The gravesite of the unknown soldier of Kennesaw Mountain Battlefield Park north of Atlanta. (photo-Edgar Treiguts)

During the American Civil War (1861-1865) thousands of men killed in battle were buried in unmarked graves. GPB Radio's Edgar Treiguts recently brought us the story of how modern scientists used DNA to identify a soldier buried at Kennesaw National Battlefield Park north of Atlanta. Click here to hear Edgar's story.

Here's a transcript of Edgar's story from www.npr.org:

MICHELLE NORRIS: Hundreds of thousands of soldiers died on Civil War battlefields. Many of the fallen were moved and buried in national cemeteries. But some lie in unmarked graves on the fields where they died. Edgar Treiguts of Georgia Public Broadcasting brings us this story on an effort to identify one soldier.

EDGAR TREIGUTS: On a recent sunny and hot weekend afternoon, Philip Whiteman leads a tour of the Kennesaw Mountain National Battlefield Park near Atlanta.

Mr. PHILIP WHITEMAN: Now, I said that at 8 o'clock in the morning on June 27th, 1864, the Union artillery opens up to kind of knock out these guns. But the Confederates were smart. They decided to not fire these guns.

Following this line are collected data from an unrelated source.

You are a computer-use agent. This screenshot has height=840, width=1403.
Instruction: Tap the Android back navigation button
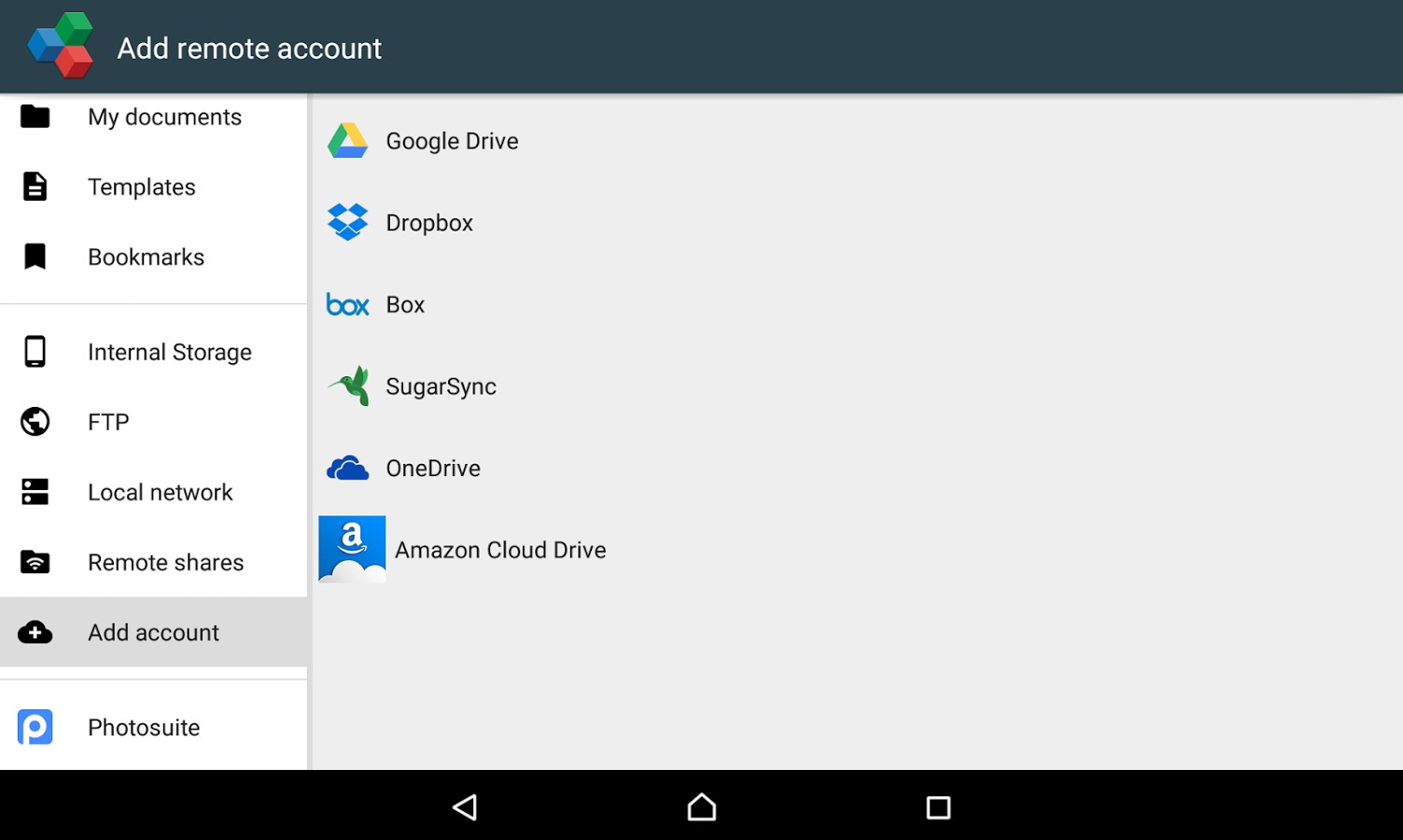[465, 806]
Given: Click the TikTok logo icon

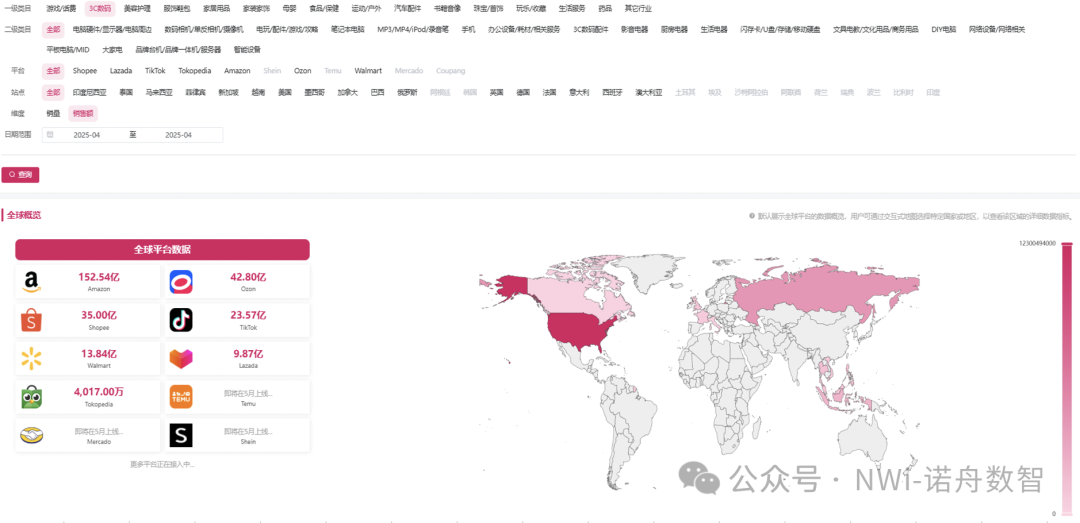Looking at the screenshot, I should click(x=181, y=320).
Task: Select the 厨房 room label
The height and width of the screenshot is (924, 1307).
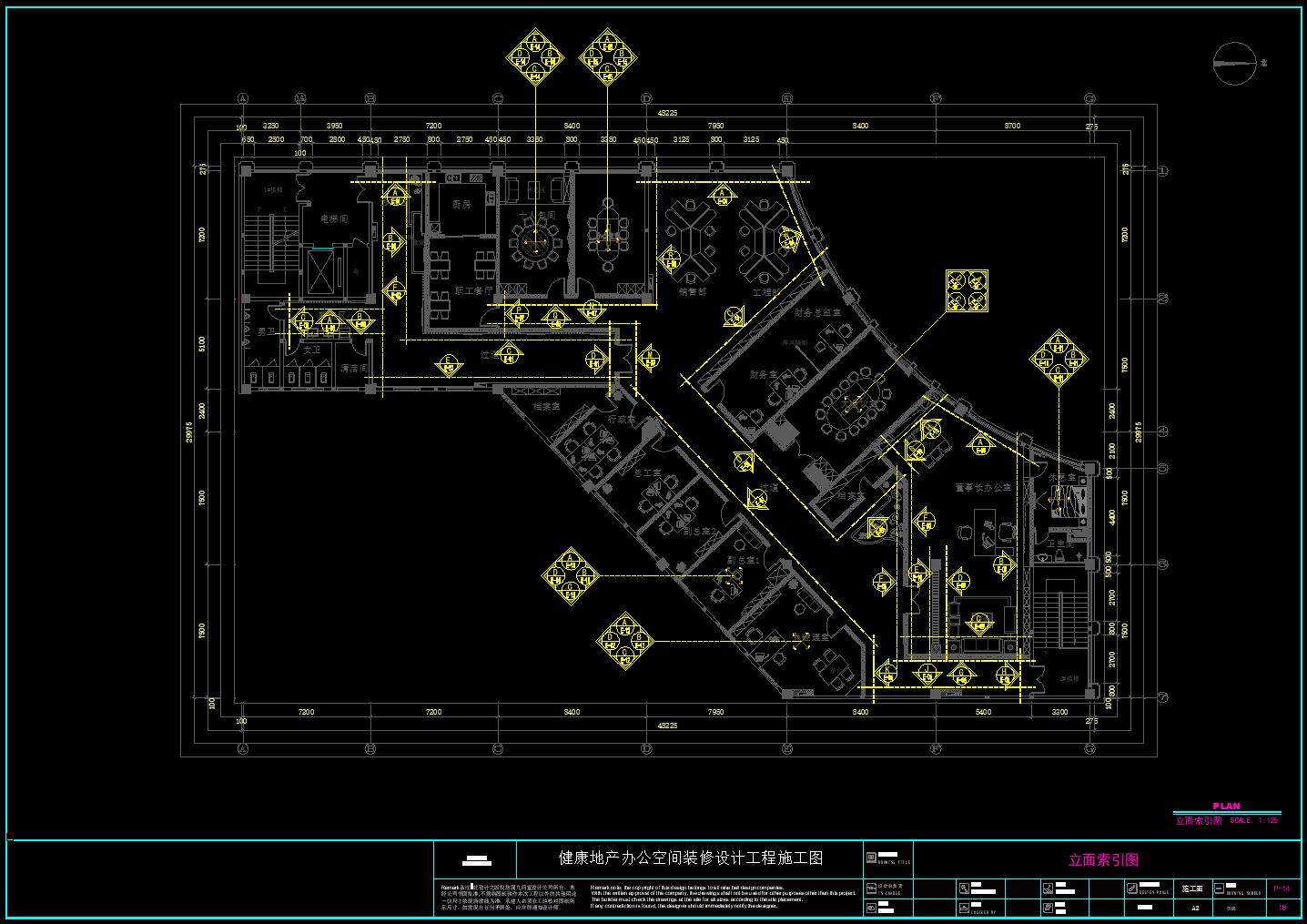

TREIGUTS: The park volunteer is a Civil War buff, dressed in a full Union uniform right down to the canteen. He tells about a dozen visitors the details of the 1864 battle at Cheatham Hill. But it's Whiteman's reading of some soldiers' personal letters that brings home the emotion of the conflict.

Mr. WHITEMAN: And that's how you do that, just by learning about who they were, where they lived, something about their families.

TREIGUTS: Those soldiers have names attached to these letters. But missing are the stories of so many others, so many who are buried in unmarked graves. And that's something Civil War researcher Brad Quinlan can't let rest.

Mr. BRAD (Civil War Researcher): My great-great grandfather is one of those. It's one of those things that just drive you. It's important.

TREIGUTS: Soon after visiting the grave of his great-great grandfather in Vicksburg, Mississippi, Quinlan felt a call to action to help identify those unnamed. In Georgia, that would bring him to the Cheatham Hill battlefield and the mystery of the only unknown soldier buried there.

Quinlan takes me down a gravel and dirt trail and stops at a simple gravesite, surrounded by split-rail fencing.

Mr. QUINLAN: You see it's just rocks over his grave. He was not buried in a casket. So at 145 years later now, we're looking at probably not much left.

TREIGUTS: Quinlan traveled to Washington to study handwritten records from the National Archives. He cross-referenced that information and then returned to Cheatham Hill to walk the battlefield. Eventually, by process of elimination, he was down to one soldier from the 34th Illinois Infantry Regiment.

Mr. QUINLAN: We have one missing name of all those men who died.

TREIGUTS: And after a visit to check cemeteries in the soldier's hometown, Quinlan had the name of the lone Cheatham Hill unknown.

Mr. QUINLAN: Mark Carr, 34th Illinois, 21-year-old day laborer and farmer from just outside of Dixon, Illinois.

TREIGUTS: Quinlan says the shady gravesite has become an emotional symbol for many who visit the battlefield, including Mark Hanson from Minnesota.

Mr. MARK HANSON: You can't lose sight of this. You can't forget the people that fought and died for this country, both sides of it, you know, for what they believed in. And that's what to me makes very powerful - finding, identifying the people that did this.

TREIGUTS: According to the Civil War Trust, soldiers have been discovered on other battlefields. Two years ago in Franklin, Tennessee, a soldier's remains were found and reburied with honors.

But there's no way of knowing how many others might be buried on other battlefields. Officials at Kennesaw Mountain say they've not had contact with any distant relatives of soldier Mark Carr. They say there are no plans to move his remains to a nearby national cemetery.

For NPR News, I'm Edgar Treiguts in Atlanta.